__Excerpted passage__:

The PC's sound card mixer adjustments need to be set up. The sound card output level (typically the master and PCM controls) should be set once and left alone. Connect the transmitter's RF output to a dummy load during this process. An oscilloscope should be connected to the TX Signal Monitor jack and a psk31 waveform should be transmitted. The sound card levels should be set so that the signal on the oscilloscope is about 10% below the point of clipping (flat-topping). This level may vary between different programs, so be sure to monitor the sound card output with all of the software that you intend to use. Set the TS-430s mic input level to 50% and adjust the tx level trimmer so that the ALC meter is at the bottom of the ALC range.
Note that the sound card's output level also controls the amount of gate drive on the PTT circuit. If you send too low of a level out, the IRF521 gate drive voltage may drop below the activation level and the transmitter will shut off. A logic-level gate MOSFET such as an IRLZ44N can be substituted for the IRF521 if a wider range of signal levels is desired.
The rx gain can be set to about 80% full and left alone. The rx level control is mounted on the front of the box. The rx level and sound card aux input level should be adjusted for a good decoding level while watching the waterfall display on Fldigi. Keep in mind that the signal and noise levels can vary widely depending on which band you are using, the band conditions and the transceiver filter settings. See the Fldigi documentation for more details on setting the levels correctly.
Connect the interface between the computer's sound card and the TS-430s microphone input. Tune into some signals and do some test monitoring to verify that the signals are being decoded correctly. I wrote a command-line Python script called MixerSet.py that can be run to set the initial mixer values and enable capture on the aux input. This will only be useful if you are running Linux (Ubuntu 10.10 in my case) and it will need to be modified to work with your particular sound card. MixerSet.py requires installation of the amixer command line mixer package.

__Available data__:

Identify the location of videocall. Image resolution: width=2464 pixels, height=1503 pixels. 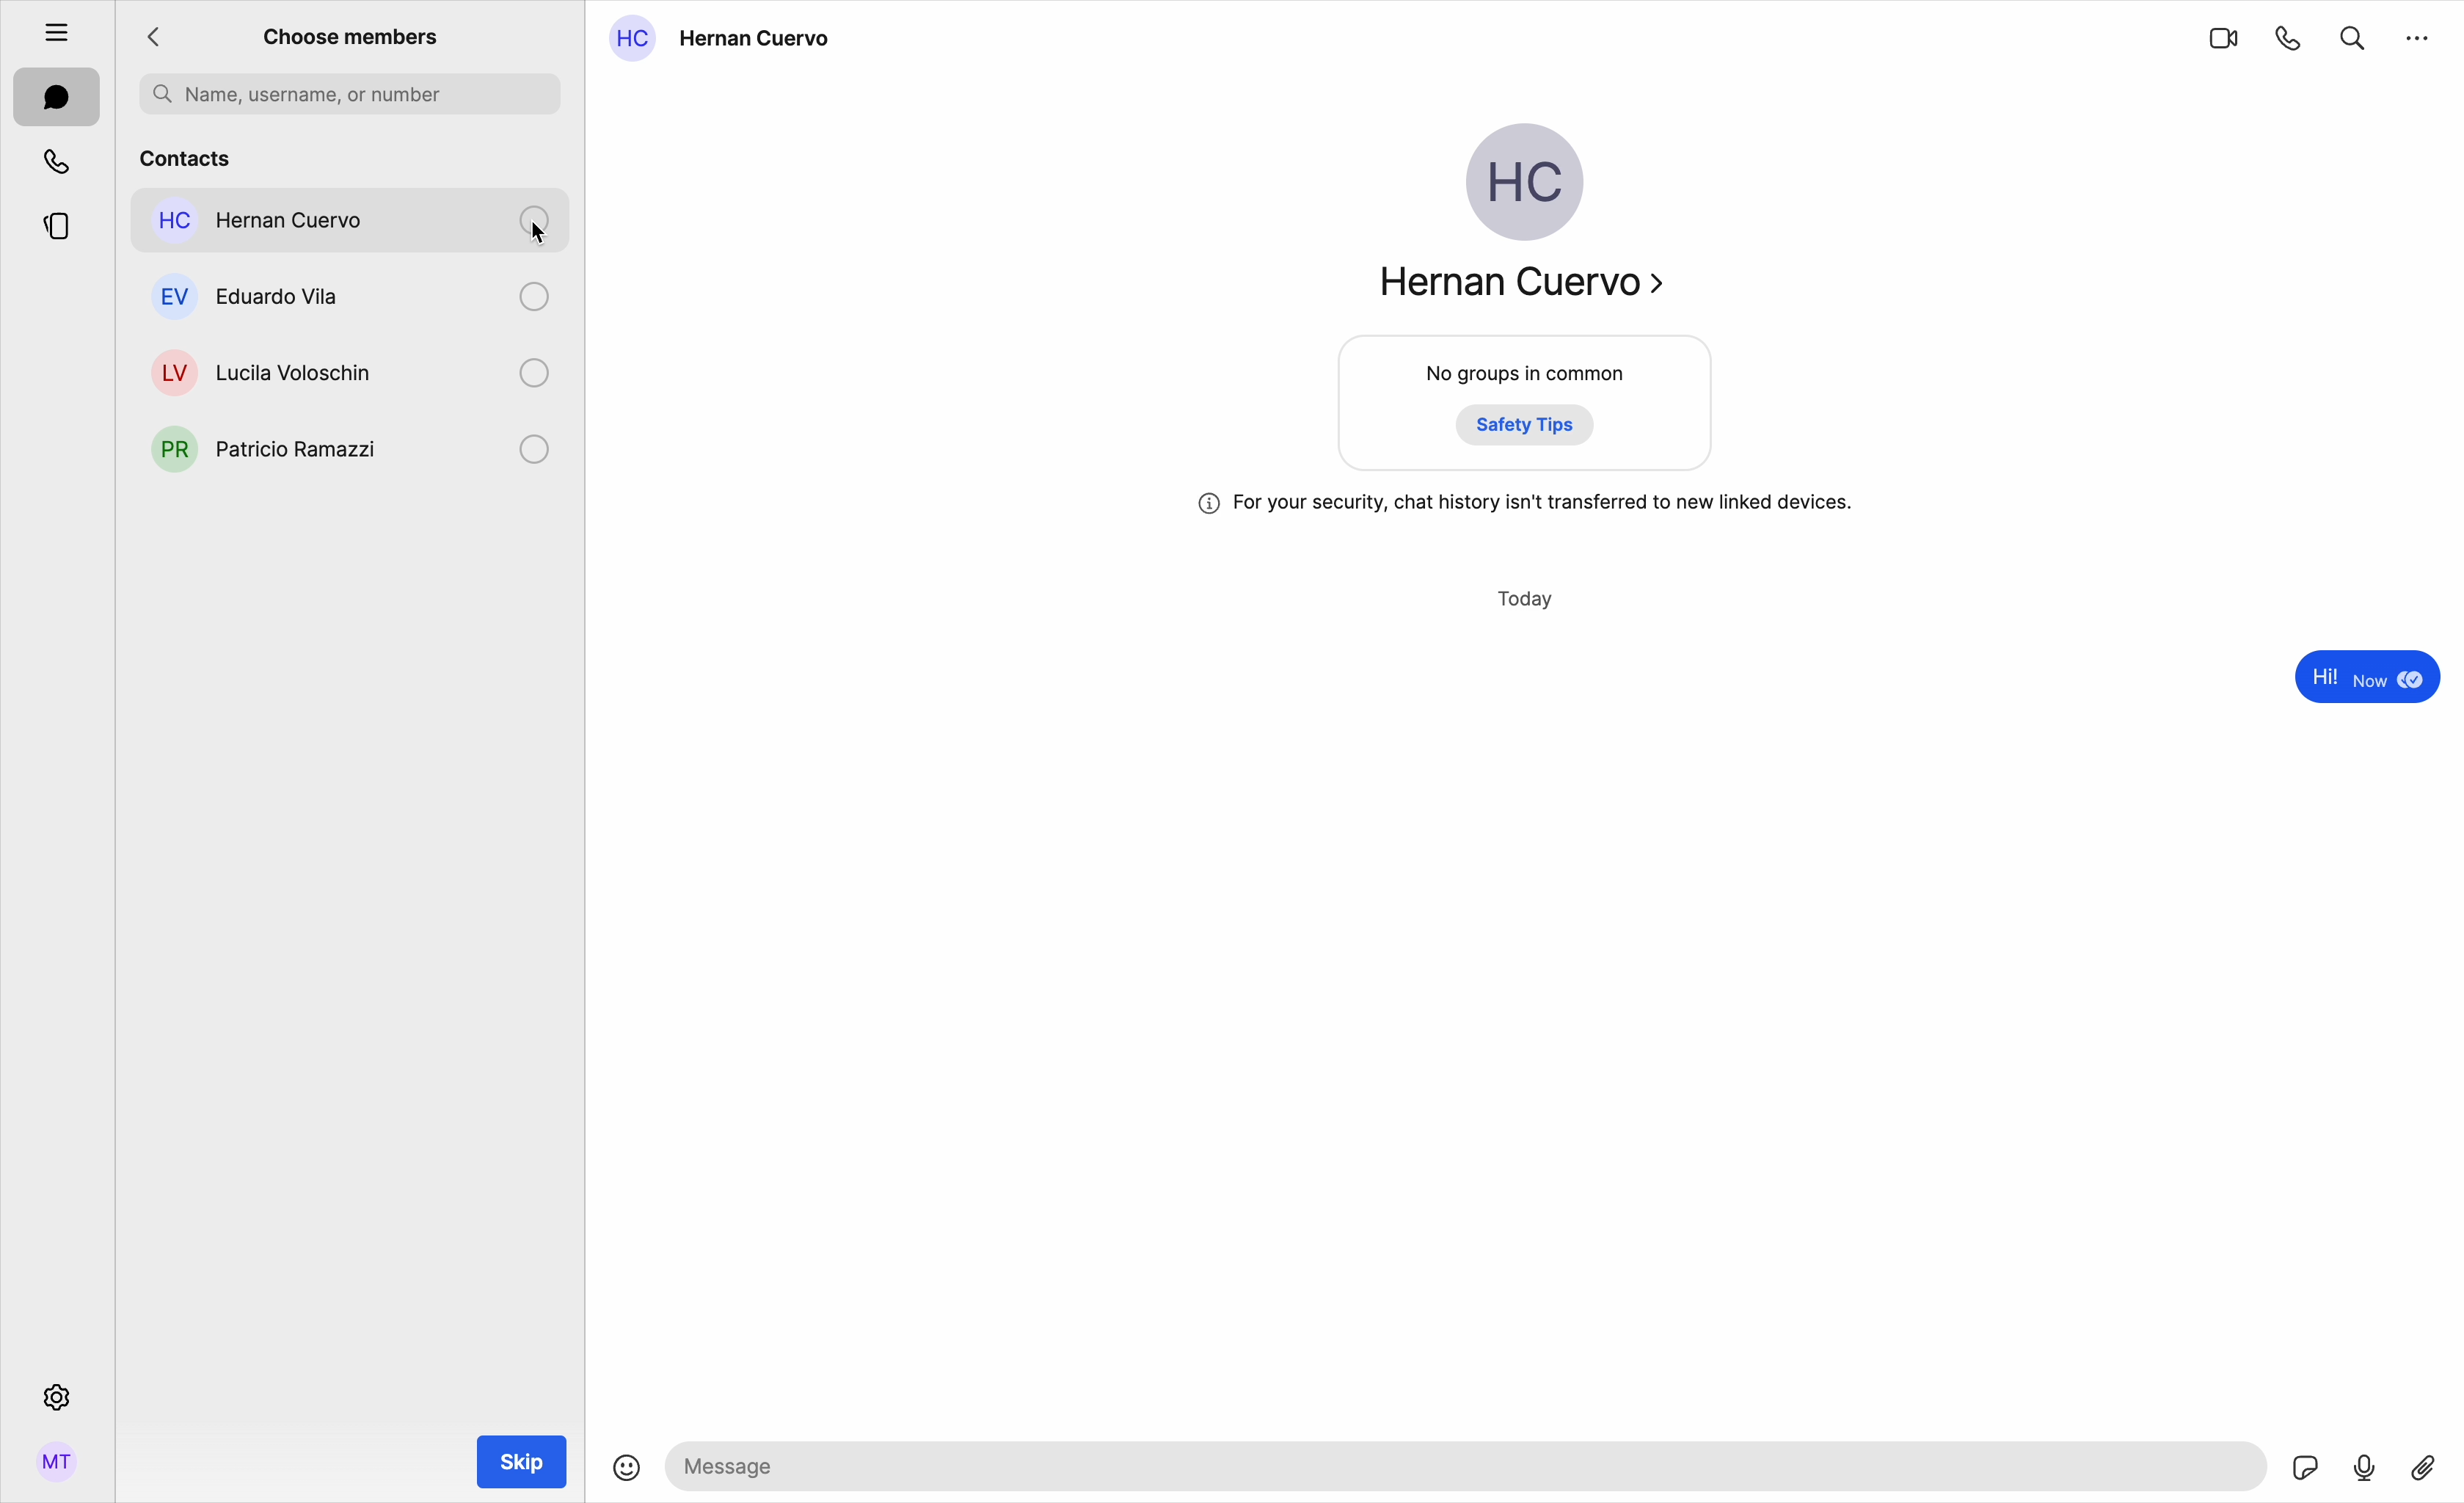
(2222, 37).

__What is expected__: According to the passage on setting sound card levels for the TS-430s, which part can be substituted for the IRF521 when a wider range of signal levels is desired? The data have no connection to the passage on setting sound card levels for the TS-430s.

__Written solution__: A logic-level gate MOSFET such as an IRLZ44N.